**Saved entries**:
__________________________________________________

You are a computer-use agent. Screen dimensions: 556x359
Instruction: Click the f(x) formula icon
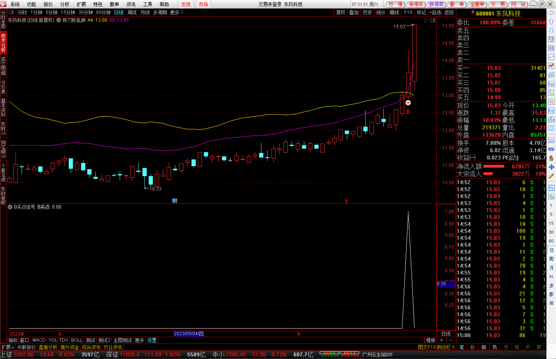551,120
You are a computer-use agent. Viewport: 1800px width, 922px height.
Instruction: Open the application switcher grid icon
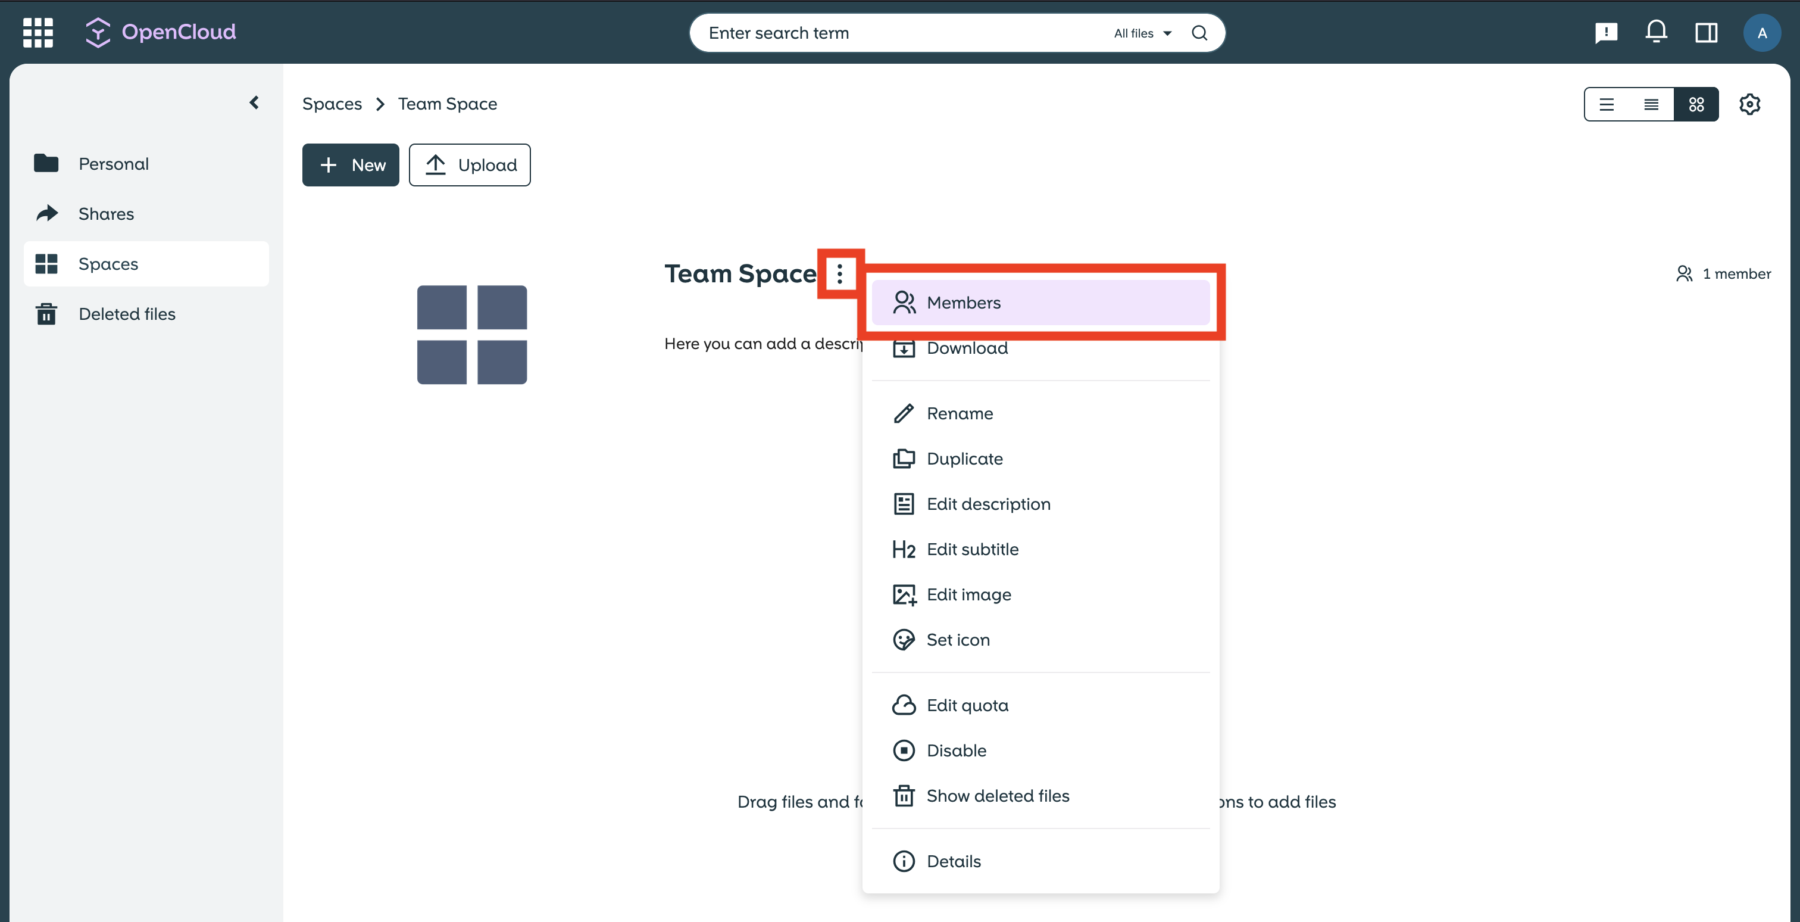pyautogui.click(x=38, y=32)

__________________________________________________

**Exercise objective**:
Any pictures should be dropped; transcribe the rest of the records above exactly.

**Solution**:
You are a computer-use agent. Screen dimensions: 556x359
Instruction: Click the f(x) formula icon
551,120
You are a computer-use agent. Viewport: 1800px width, 922px height.
Instruction: Open the application switcher grid icon
pyautogui.click(x=38, y=32)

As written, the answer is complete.